New Year, New Cloud? Managing “Extreme Data”

Managing Extreme Data

Companies are familiar with the concept of “big data”; every piece of information they generate from day-to-day business processes or when interacting with customers is considered valuable, so long as these pieces are quickly analyzed and converted into actionable results. But according to predictions from the Institute of Electrical and Electronics Engineers (IEEE), big data is just the beginning—2014 marks the start of a race to establish leaders in the “extreme data” market.

Going to Extremes

Most IT professionals recognize the “three Vs” of big data: Volume, Variety and Velocity. To make the most of constant data flows, companies need a high volume of information for analysis, a wide variety of data to examine and a high rate of data transfer. One other V gaining ground is Veracity, which speaks to any inherent bias in collected data along with its relevance to the problem at hand. In other words, the three Vs are a good starting point but won’t point a company in the right direction if the data collected contains a massive bias or intersects only tangentially with the question being asked.

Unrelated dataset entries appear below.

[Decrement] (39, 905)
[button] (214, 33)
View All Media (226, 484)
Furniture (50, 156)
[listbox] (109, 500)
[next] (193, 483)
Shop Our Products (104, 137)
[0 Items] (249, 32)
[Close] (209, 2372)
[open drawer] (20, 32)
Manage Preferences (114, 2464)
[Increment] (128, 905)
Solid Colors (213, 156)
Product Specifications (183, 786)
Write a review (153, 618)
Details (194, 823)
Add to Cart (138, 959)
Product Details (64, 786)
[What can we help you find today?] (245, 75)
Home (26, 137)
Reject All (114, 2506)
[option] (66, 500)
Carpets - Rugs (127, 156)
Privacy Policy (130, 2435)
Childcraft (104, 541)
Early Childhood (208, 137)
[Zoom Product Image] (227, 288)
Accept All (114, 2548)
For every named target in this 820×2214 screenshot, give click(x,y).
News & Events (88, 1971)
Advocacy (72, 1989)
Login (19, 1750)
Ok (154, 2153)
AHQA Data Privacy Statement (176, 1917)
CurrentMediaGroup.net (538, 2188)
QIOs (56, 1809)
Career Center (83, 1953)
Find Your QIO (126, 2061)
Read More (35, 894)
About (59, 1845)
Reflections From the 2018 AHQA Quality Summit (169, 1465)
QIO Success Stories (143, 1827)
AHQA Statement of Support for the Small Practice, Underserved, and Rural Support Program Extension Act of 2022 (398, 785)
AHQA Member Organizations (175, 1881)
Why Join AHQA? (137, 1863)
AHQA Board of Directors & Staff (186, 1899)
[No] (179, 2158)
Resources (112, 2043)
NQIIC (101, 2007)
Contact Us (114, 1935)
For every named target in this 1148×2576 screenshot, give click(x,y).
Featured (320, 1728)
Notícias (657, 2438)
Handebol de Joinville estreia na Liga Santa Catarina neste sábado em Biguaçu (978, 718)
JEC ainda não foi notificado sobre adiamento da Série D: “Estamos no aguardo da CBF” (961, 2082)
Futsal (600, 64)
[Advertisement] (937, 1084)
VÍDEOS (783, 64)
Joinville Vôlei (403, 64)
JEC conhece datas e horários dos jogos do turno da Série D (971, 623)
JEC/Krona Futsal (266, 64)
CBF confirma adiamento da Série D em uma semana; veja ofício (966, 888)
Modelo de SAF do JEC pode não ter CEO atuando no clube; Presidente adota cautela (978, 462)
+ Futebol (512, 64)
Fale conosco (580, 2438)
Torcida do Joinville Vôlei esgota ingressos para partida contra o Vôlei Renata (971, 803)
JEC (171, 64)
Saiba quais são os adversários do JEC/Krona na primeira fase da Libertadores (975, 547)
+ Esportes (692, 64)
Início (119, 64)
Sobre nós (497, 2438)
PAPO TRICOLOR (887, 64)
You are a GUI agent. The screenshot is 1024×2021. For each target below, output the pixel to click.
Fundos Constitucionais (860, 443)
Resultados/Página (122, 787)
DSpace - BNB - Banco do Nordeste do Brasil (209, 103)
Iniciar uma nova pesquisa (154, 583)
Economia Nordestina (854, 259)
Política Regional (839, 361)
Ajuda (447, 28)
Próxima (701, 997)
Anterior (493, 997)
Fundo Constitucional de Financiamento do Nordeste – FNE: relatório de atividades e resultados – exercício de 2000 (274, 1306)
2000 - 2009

Making this market more complex is the increasing amount of data coming from previously untapped sources. This is an extension of a concept called the Internet of Things, which focuses on bringing objects and products outside the technology spectrum into the online community using the cloud. Wireless sensors and radio frequency identification (RFID) chips are commonly used to track products as they move from assembly to production to quality control and are finally shipped to the customer, or to report “unstructured” data in real time, for example how consumers use appliances and technology in their homes. The result is an rapid increase in the amount of data available to companies, enough to justify the shift in market wording from merely big to extreme.

Tools and Training

Companies face two challenges when it comes to managing extreme data: Tools and training. Technology giants and startup companies alike are able to compete in this emerging market, since it’s not the hardware they sell that matters but rather the kind of analysis they can deliver through an accessible cloud portal. Where prescriptive analytics once ruled as a way to correct inefficient businesses processes, predictive algorithms have emerged able to intelligently consider data and deliver predictions about the future rather than mere confirmations about the present.

This leads to the second challenge: Training. While these tools are deceptively simple, they will never reach maximum efficiency without skilled hands guiding the wheel. Strides are being made in cognitive computing—the science of teaching computers to think like human beings—but there’s still no replacement for the human capacity to examine the “bigger picture” and put data sets in context. Analysis tools for extreme data have evolved at a steady pace and can now handle massive information volumes with virtually no hardware lag, but trained data scientists are needed to ask the right questions; even the best data means nothing without interpretation.

Finding the Time

If hiring data scientists and paying for analytics tools sounds costly, it can be, especially if companies want to get it right the first time. As a recent Forbes article notes, however, analytics half-measures aren’t effective and can cripple efforts to make best use of extreme data.

Companies, therefore, have several choices. If this is their first foray into extreme data, it’s worth considering strategic consultation for a single analysis project. Using a trusted, experienced IT service provider lets businesses skip the step of finding and vetting analytics providers in a suddenly crowded market. If more robust analysis tools are required, there are two options: Outsource the task entirely, or supplement existing IT staff with professionals from a reputable third party. In many cases, this kind of shared responsibility offers the best mix of flexibility and security; in-house IT administrators retain control of all mission-critical data while outsourced IT handles the day-to-day details. With IT staffers already hard pressed to keep up with cloud deployments and mobile advancement, there’s nothing wrong with getting a little help for extreme data analysis.

The flow of data isn’t slowing—in fact, its pace continues to increase. Companies can’t ignore this data, nor can they blindly analyze portions hoping for actionable results. The right tools, the right training and the right help make all the difference in the transition from big to extreme.